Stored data
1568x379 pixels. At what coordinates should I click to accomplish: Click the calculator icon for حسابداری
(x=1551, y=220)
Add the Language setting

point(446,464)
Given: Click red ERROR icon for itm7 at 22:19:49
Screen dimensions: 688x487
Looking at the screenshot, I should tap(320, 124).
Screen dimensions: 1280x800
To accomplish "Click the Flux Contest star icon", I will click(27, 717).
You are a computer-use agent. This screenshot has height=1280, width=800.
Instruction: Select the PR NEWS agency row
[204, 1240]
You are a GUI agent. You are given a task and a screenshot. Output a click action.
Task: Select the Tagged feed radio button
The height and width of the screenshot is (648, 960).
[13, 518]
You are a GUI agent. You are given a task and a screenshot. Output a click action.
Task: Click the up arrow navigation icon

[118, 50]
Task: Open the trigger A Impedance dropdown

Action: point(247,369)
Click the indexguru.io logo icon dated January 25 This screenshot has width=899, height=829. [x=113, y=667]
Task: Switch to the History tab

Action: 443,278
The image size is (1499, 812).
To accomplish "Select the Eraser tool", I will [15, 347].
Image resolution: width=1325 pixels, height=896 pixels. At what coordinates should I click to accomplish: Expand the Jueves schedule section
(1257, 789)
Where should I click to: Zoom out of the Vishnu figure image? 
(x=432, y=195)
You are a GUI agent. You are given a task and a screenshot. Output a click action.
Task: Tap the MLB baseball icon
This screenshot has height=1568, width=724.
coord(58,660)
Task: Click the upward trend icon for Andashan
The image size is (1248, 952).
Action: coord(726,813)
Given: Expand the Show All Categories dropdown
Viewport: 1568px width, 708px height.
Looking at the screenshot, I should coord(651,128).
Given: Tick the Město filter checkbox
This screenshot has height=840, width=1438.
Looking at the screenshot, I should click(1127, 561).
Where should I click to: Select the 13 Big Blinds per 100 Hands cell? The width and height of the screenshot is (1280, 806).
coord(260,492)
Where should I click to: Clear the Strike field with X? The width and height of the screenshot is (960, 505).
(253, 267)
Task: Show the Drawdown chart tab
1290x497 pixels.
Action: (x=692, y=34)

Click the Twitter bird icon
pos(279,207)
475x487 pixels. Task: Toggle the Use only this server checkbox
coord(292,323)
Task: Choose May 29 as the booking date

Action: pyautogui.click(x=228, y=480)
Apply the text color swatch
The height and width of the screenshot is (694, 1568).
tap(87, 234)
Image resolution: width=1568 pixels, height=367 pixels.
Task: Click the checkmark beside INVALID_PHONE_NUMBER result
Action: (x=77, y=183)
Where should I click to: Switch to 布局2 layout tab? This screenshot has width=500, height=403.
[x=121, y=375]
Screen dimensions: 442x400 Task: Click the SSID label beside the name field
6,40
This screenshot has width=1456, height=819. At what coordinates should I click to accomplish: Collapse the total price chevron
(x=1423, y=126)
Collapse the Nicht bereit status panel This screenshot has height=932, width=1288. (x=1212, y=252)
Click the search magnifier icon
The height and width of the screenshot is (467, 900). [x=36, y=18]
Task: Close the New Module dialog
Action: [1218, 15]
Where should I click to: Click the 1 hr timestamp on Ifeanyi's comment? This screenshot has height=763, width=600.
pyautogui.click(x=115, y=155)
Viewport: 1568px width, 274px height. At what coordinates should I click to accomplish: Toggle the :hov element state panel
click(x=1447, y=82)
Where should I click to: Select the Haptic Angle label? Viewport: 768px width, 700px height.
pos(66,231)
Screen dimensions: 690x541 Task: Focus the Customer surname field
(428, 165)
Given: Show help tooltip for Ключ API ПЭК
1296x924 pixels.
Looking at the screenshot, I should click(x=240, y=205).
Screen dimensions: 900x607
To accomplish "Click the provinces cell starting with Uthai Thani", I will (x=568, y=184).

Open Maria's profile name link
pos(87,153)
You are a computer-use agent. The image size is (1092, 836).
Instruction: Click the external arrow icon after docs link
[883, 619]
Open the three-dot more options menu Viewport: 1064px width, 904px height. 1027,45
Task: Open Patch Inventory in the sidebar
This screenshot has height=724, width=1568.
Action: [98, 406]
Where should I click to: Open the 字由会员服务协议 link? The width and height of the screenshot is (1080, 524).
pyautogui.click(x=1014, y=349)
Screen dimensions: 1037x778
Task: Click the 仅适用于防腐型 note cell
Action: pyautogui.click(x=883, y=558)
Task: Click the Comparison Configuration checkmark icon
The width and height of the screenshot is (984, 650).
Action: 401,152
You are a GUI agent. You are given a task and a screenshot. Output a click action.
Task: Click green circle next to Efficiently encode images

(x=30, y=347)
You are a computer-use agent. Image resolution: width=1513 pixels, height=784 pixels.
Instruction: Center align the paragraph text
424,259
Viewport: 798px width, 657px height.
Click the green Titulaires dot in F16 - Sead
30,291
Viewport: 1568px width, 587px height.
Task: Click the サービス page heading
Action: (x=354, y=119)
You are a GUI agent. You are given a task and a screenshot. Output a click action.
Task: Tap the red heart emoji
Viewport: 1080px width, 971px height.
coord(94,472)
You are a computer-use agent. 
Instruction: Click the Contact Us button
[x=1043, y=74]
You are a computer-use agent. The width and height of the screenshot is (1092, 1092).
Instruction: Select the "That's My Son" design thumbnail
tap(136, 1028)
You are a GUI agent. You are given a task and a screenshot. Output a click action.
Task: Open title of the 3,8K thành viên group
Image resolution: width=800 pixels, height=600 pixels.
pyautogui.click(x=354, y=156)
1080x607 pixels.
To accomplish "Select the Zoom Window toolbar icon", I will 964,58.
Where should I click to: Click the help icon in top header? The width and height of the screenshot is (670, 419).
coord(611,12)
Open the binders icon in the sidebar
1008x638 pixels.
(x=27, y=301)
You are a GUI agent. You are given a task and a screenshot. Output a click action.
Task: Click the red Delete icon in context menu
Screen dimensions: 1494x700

▶ Exercise objective: Throughout the data above, copy all lines where the word "Show" is found.

▶ Result of the exercise:
Given: Expand the Show All Categories dropdown
Task: Show the Drawdown chart tab
Given: Show help tooltip for Ключ API ПЭК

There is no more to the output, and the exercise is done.